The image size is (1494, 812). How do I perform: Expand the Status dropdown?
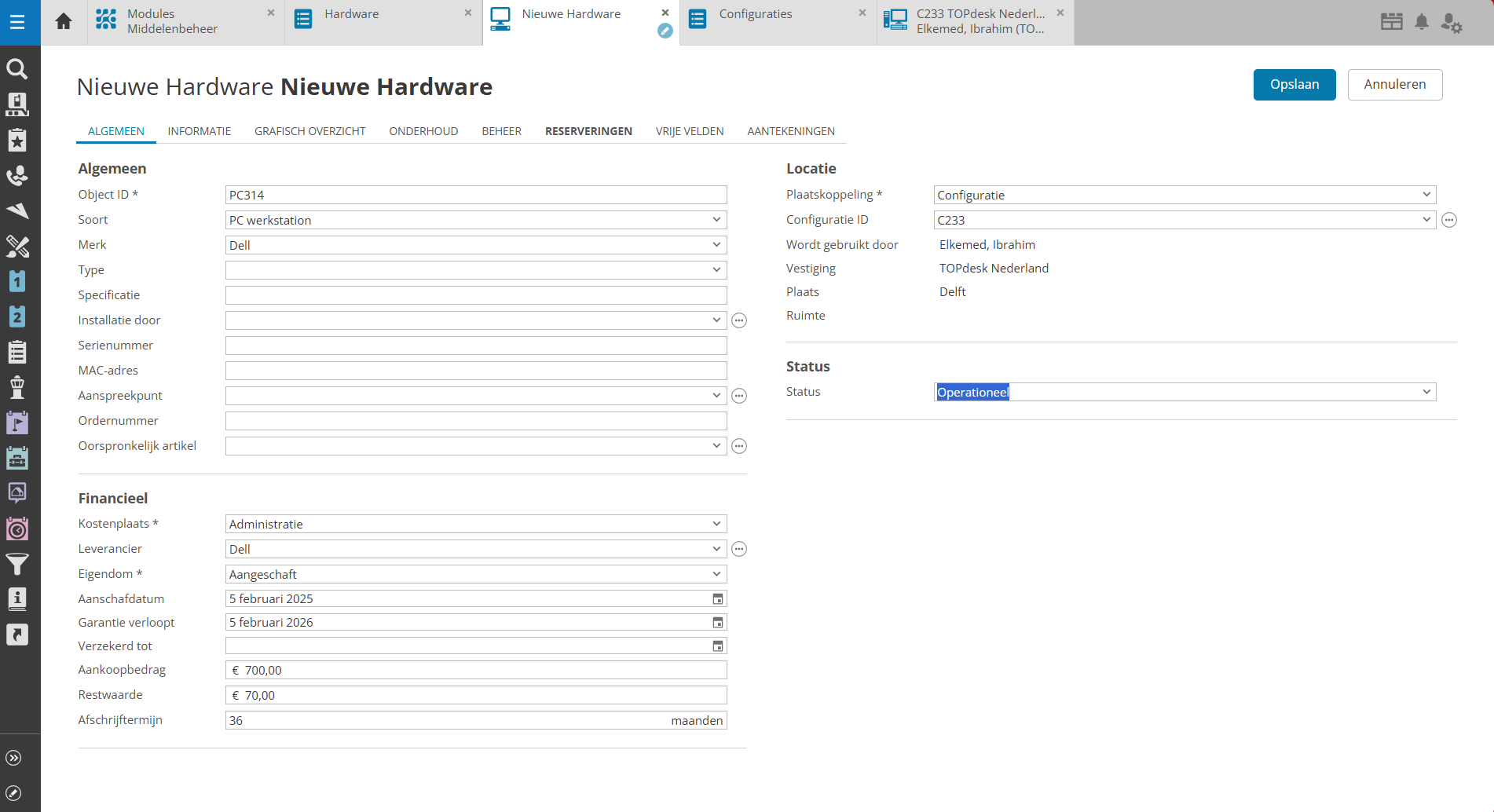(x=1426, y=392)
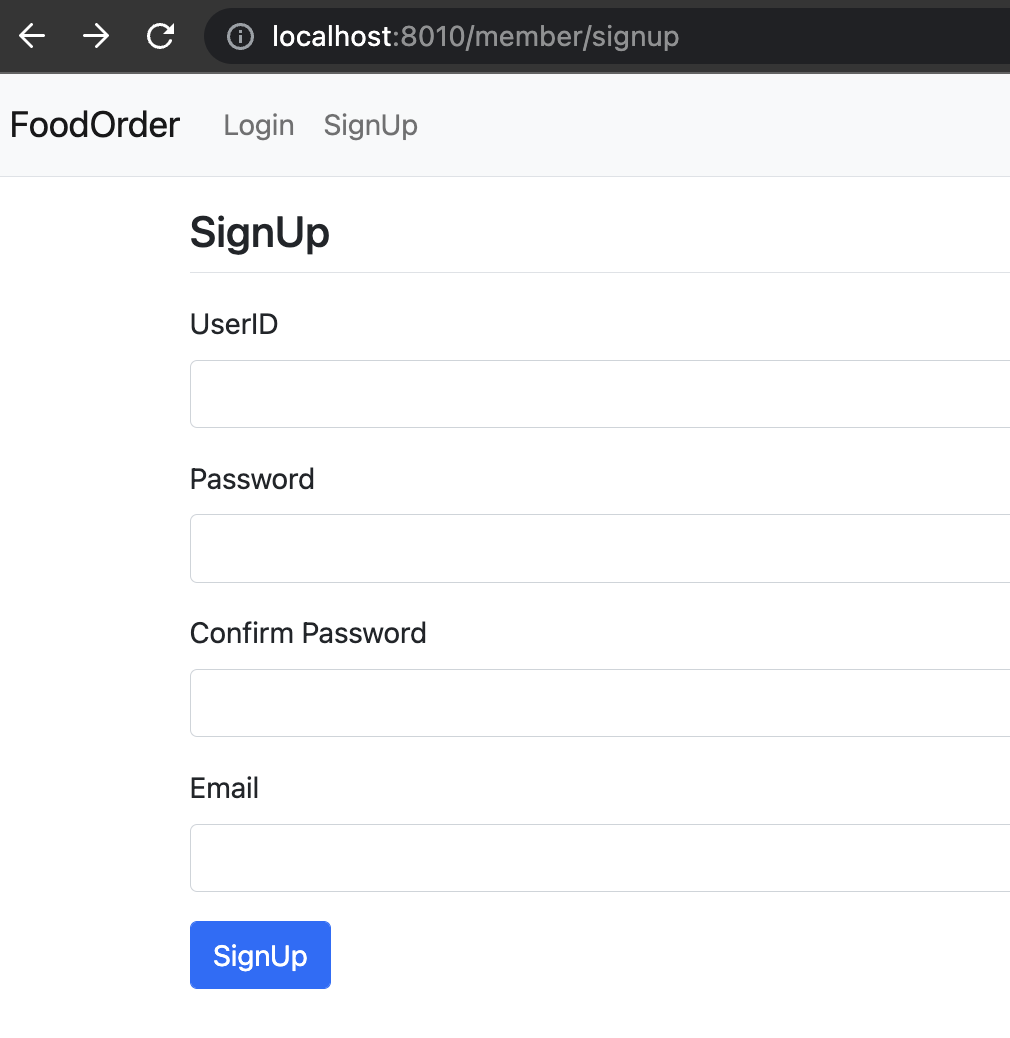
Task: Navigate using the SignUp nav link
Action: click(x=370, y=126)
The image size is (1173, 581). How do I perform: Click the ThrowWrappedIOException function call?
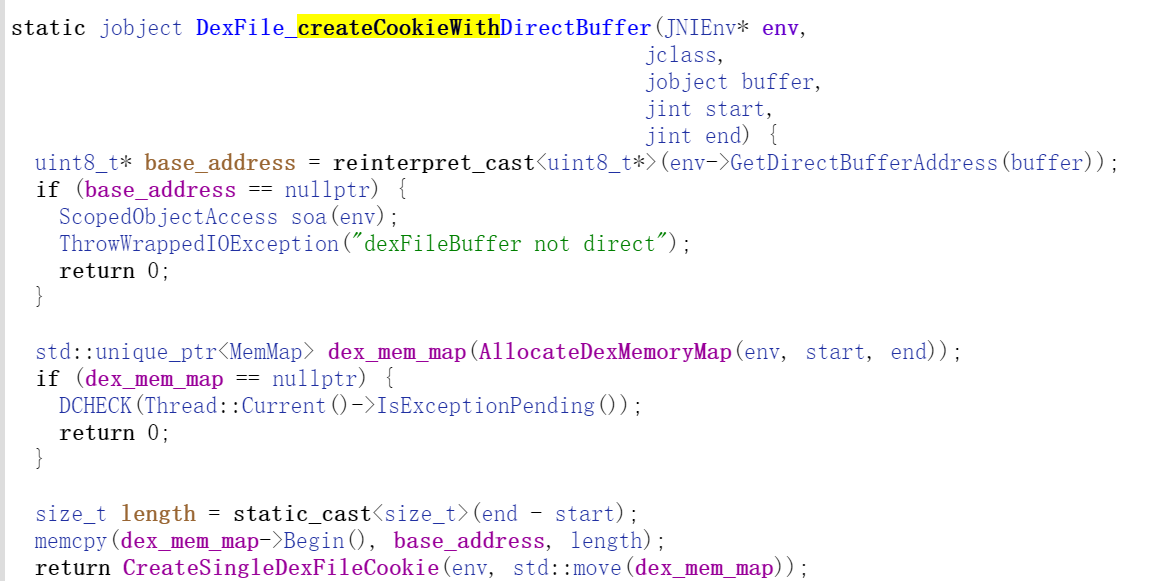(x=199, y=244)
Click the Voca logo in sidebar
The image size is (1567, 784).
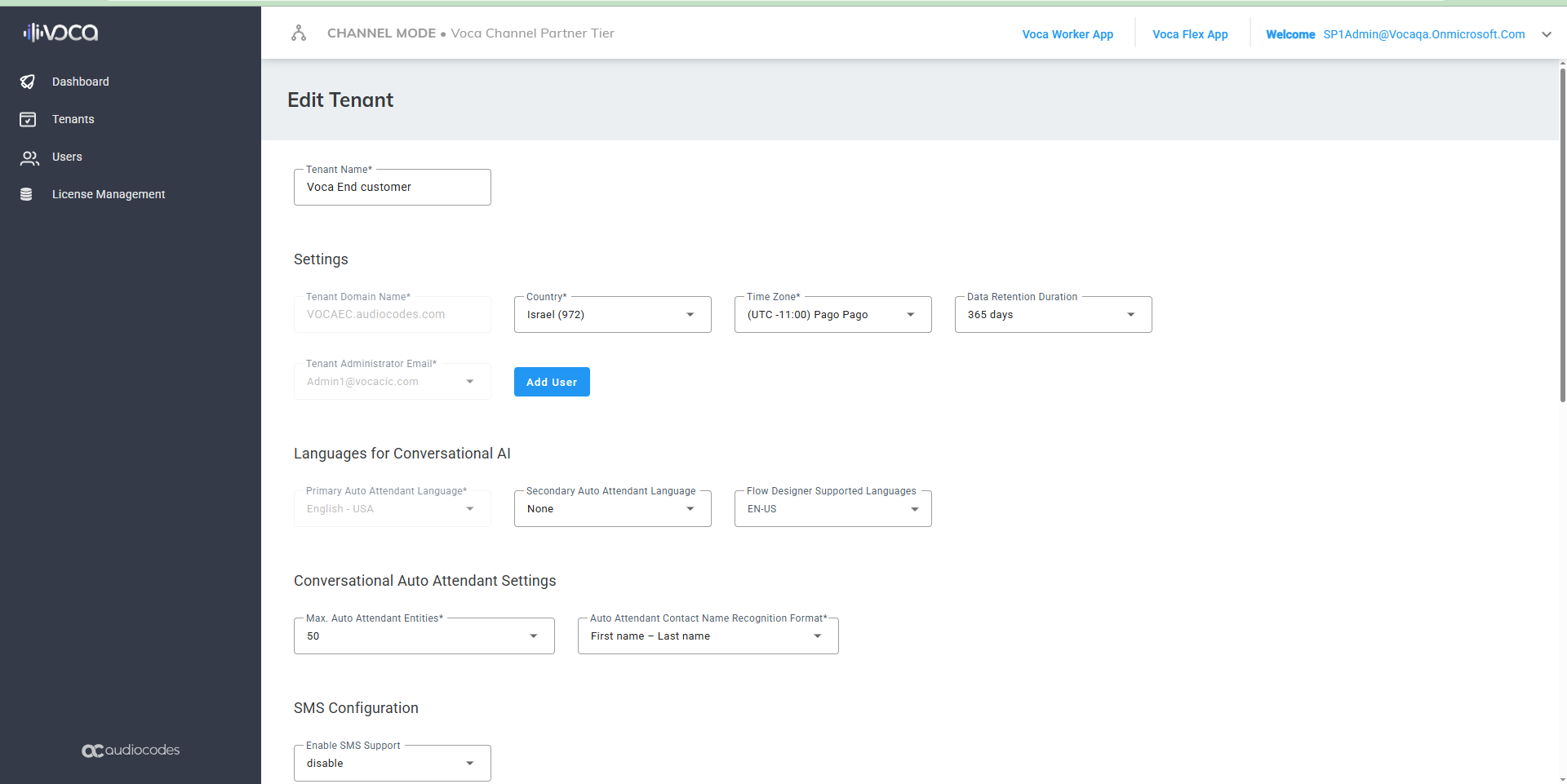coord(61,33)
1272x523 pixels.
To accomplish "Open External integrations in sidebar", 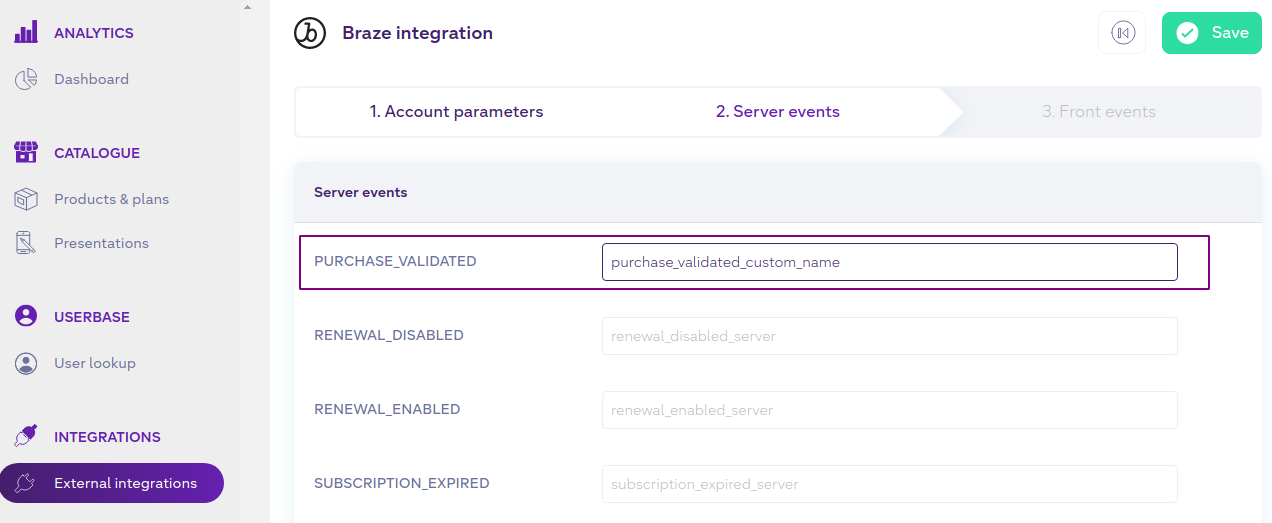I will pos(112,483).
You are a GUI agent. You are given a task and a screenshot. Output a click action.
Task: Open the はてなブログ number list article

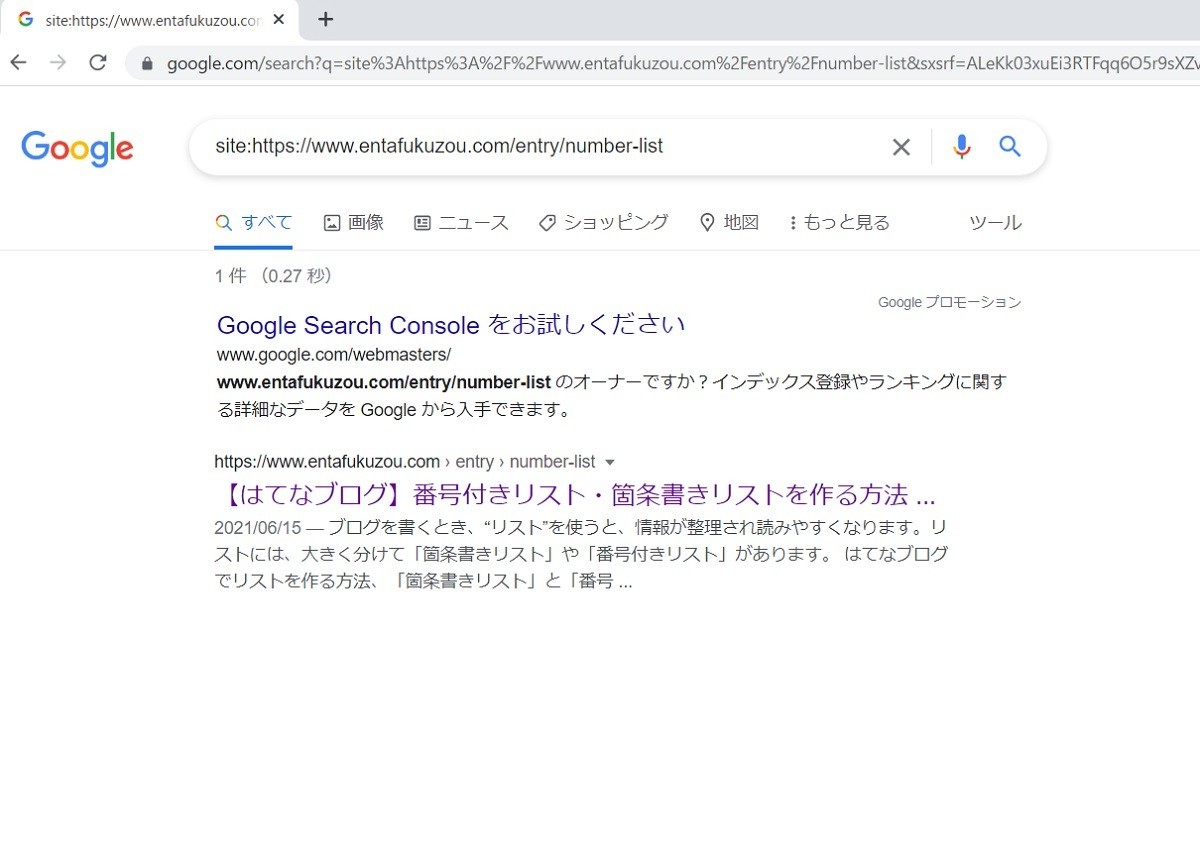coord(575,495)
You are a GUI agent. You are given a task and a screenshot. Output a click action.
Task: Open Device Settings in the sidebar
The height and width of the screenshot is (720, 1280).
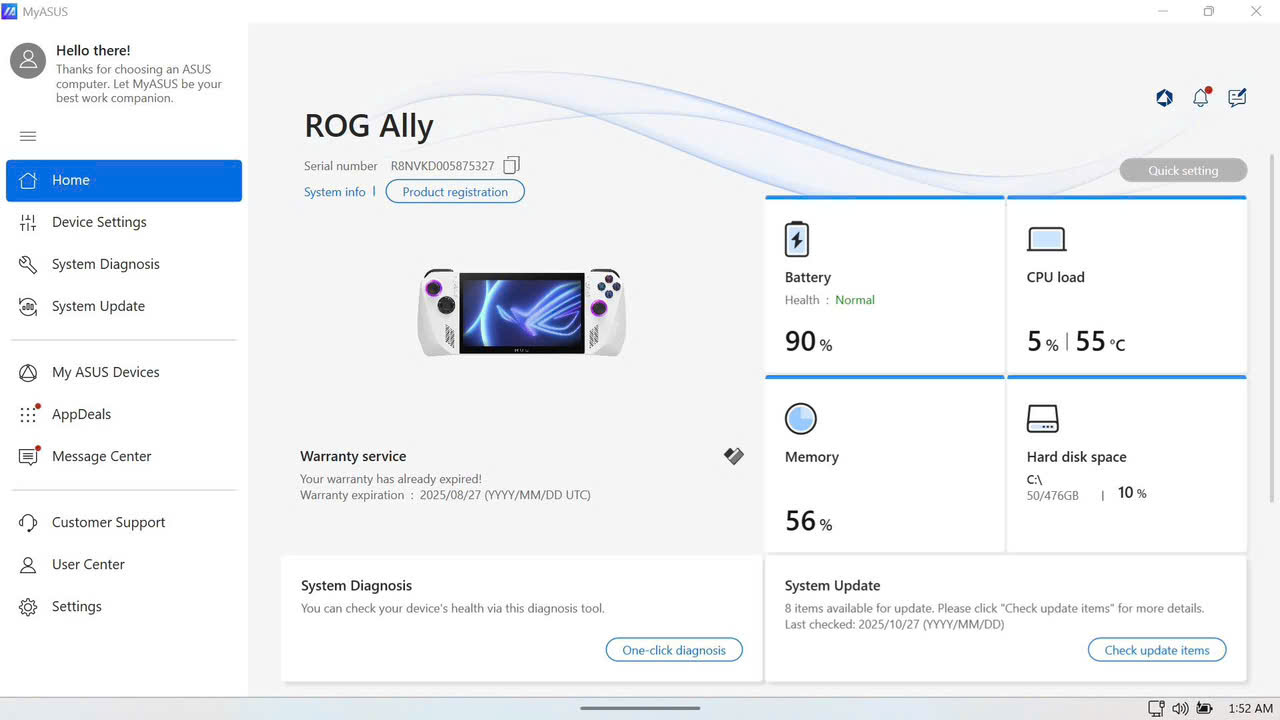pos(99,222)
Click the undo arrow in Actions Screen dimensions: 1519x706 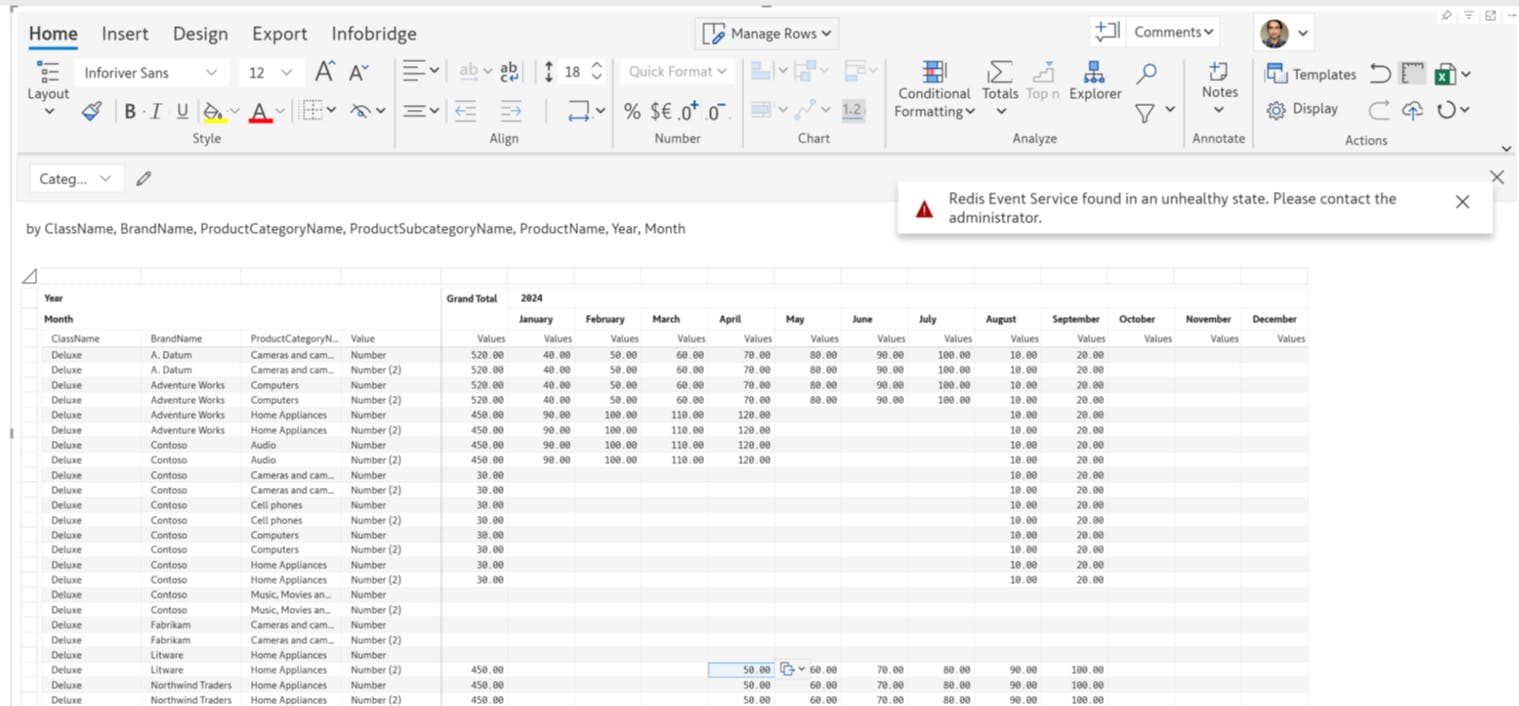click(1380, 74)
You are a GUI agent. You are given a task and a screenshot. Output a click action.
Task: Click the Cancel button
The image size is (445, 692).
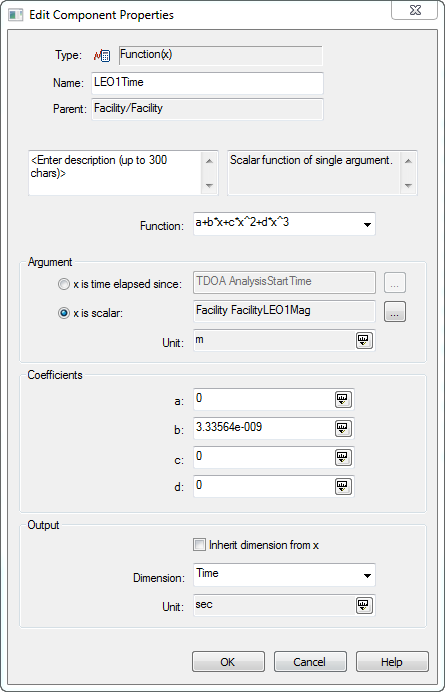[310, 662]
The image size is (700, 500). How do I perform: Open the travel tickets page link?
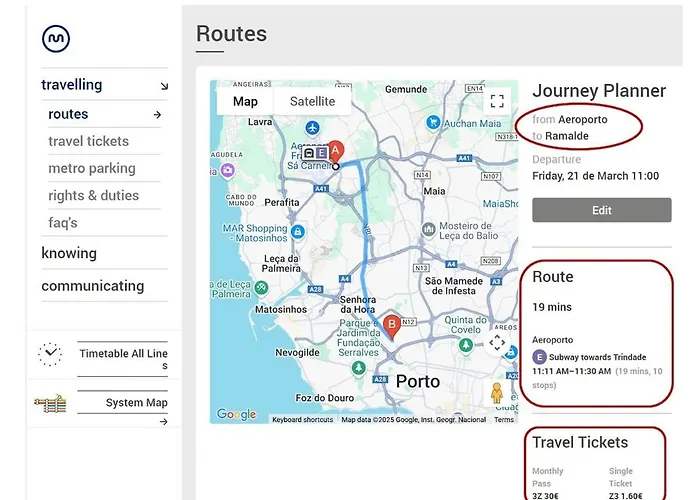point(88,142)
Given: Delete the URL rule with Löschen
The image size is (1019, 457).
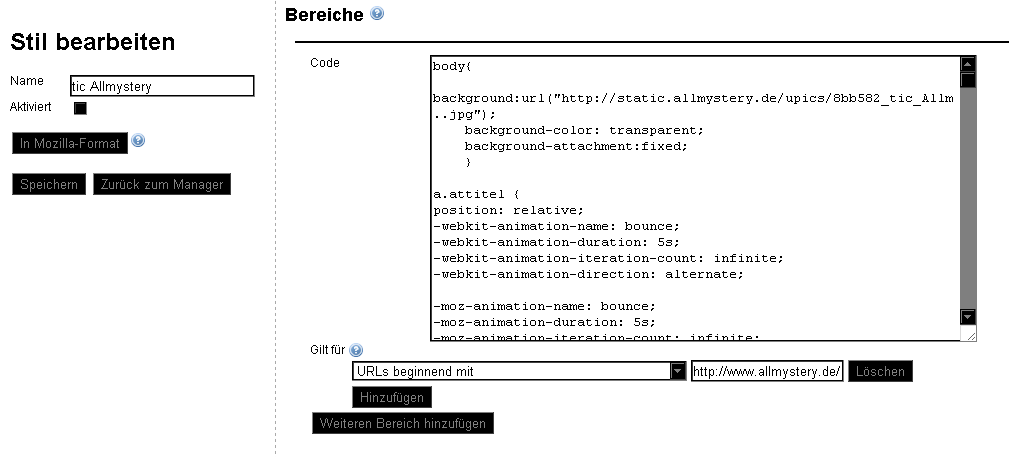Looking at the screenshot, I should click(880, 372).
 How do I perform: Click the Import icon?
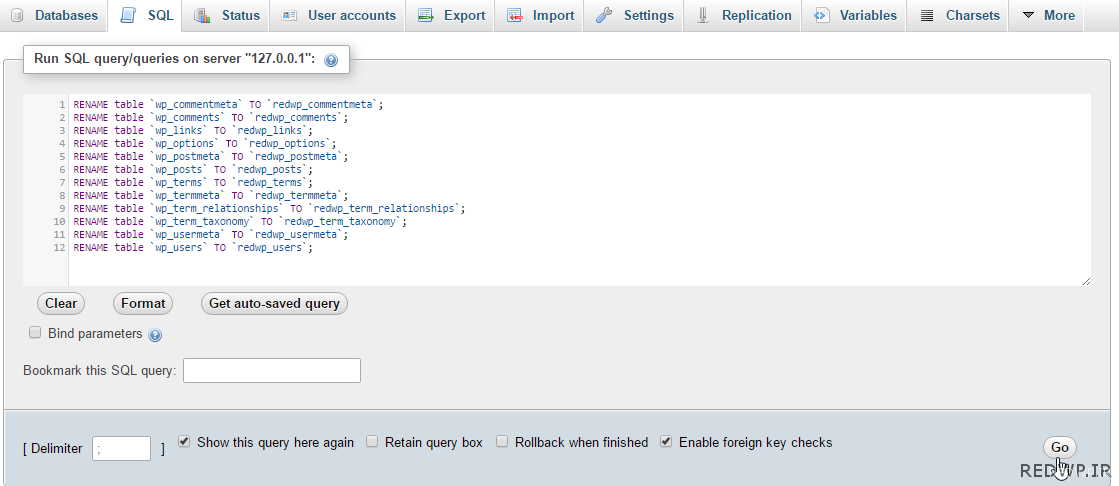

Work request: Transcribe the lines that run from the line bearing "The image size is (445, 692)." through the last line of the data. Keep the wording exact and leave out every picture.

Output below:
The image size is (445, 692).
[310, 662]
The image size is (700, 500). How do I perform: Open the travel tickets page link?
point(88,142)
Given: Delete the URL rule with Löschen
The image size is (1019, 457).
Looking at the screenshot, I should click(880, 372).
 How do I perform: Click the Import icon?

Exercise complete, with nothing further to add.